Racconta che da piccolo aveva l’Africa in casa [padre africanista]. I mobili, gli oggetti, il suo “clima”, e quindi la sua musica. I suoi silenzi, i suoi echi armonici circolari, i rimbombi dei tamburi. L’Africa libera, si capisce. L’Africa “matrice della sua vita”. Così, rubata la maestra di musica al fratello (che ne fu contento, non ci era portato) e autorizzato dal padre, a 6 anni diventa pianista.

Comincia, Gaslini, come meno te l’aspetti: raccontando. La storia di un uomo, non quella del jazz (“la storia del jazz è noiosa”), e quando si mette al piano ci spiazza ancora, perché non sono accordi, scale, arpeggi, non c’è un “motivo”, e neanche funambolismi da concerto. Non si agita, non sbraccia, non fa saltellare vorticosamente le dita, niente virtuosismi; mette solo in moto la mano sinistra facendola lavorare, che prenda autonomia velocità e ritmo costanti, finchè, caricata, quella va da sola. Poi parte con la destra, ti sembra per un’altra strada, ma non è così; i fraseggi non sono indipendenti, ma rincorrono, sorpassano, attendono, incrociano, si fondono. E molto pedale: mescolanze, non brodaglia alla Keith Jarrett. Non sapevamo questo fosse jazz, infatti è Africa. Hai davanti le migrazioni degli gnu sull’altopiano, la savana percorsa dalle gazzelle, terre arse battute da mandrie, esplosioni d’acqua, cristalli. Pause, quiete, silenzi. Invisibili tamburi alfabetizzati che ”parlano” anche a 300 km. L’Africa antifonica e fraseologica, quella dell’inavvicinabile Miles Davis [“Jean Pierre”] e del meditativo John Coltrane [ah, quel blues in minore]. (…)

Ogni due-tre pezzi si alza e racconta: suonare in pubblico -confessa- è come un esame di laurea, rischioso, un saltimbanco con l’ombrello sul filo. Però i musicisti, come i gatti (cats, li chiamava Ellington, “vi amo alla follia!”), se son bravi e soprattutto umili non cadono. Bisogna imparare. Lui, Gaslini, ha avuto la ventura e la volontà di imparare dai più grandi di sempre, avvicinandoli con insistenza garbo ed entusiasmo, facendoseli grandi amici. Quando si appostava fuori dei loro camerini, quando assisteva alle estenuanti prove del pomeriggio, e quella volta che in spider accompagnò all’hotel Duomo un Coltrane incantato dalle vetrate illuminate del duomo di Milano… Li teneva sempre d’occhio, osservava come lavoravano. Artisti d’immenso talento che però non se la tiravano, di sorprendente umanità, non mezze calzette. Mica italiani…

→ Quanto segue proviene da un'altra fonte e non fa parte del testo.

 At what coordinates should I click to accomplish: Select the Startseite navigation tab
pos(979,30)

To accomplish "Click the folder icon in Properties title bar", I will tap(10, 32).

“Improvvisare è un modo di raccontare una storia”, ecco perché il jazz è storia. Quelle di Gaslini sono storie nate anche in quell’ora dalla mezzanotte all’una, in cui suonava nella “vecchia” New Orleans riempiendo buchi di serate. Come quando s’imbattè in una cantante dalla splendida voce, che pianse, maltrattata dal pubblico un po’ da “postribolo”. Come il dietro-front di Duke Ellington con inchino alla guardarobiera del teatro per rimediare al non averla salutata andando via! Storie di bravura e di umiltà. Che per me, nella serata di Ascoli, culminano in “Azure”: un’esecuzione affettuosa, quasi in sordina, struggente, unica, improvvisata accarezzando la tastiera come soltanto Gaslini può.

Forse gli ci voleva solo la fida giacca azzurra di tanti suoi altri concerti, invece di questa color crema. Ma sempre eleganza d’antan, coi calzini verdi rigati di rosso…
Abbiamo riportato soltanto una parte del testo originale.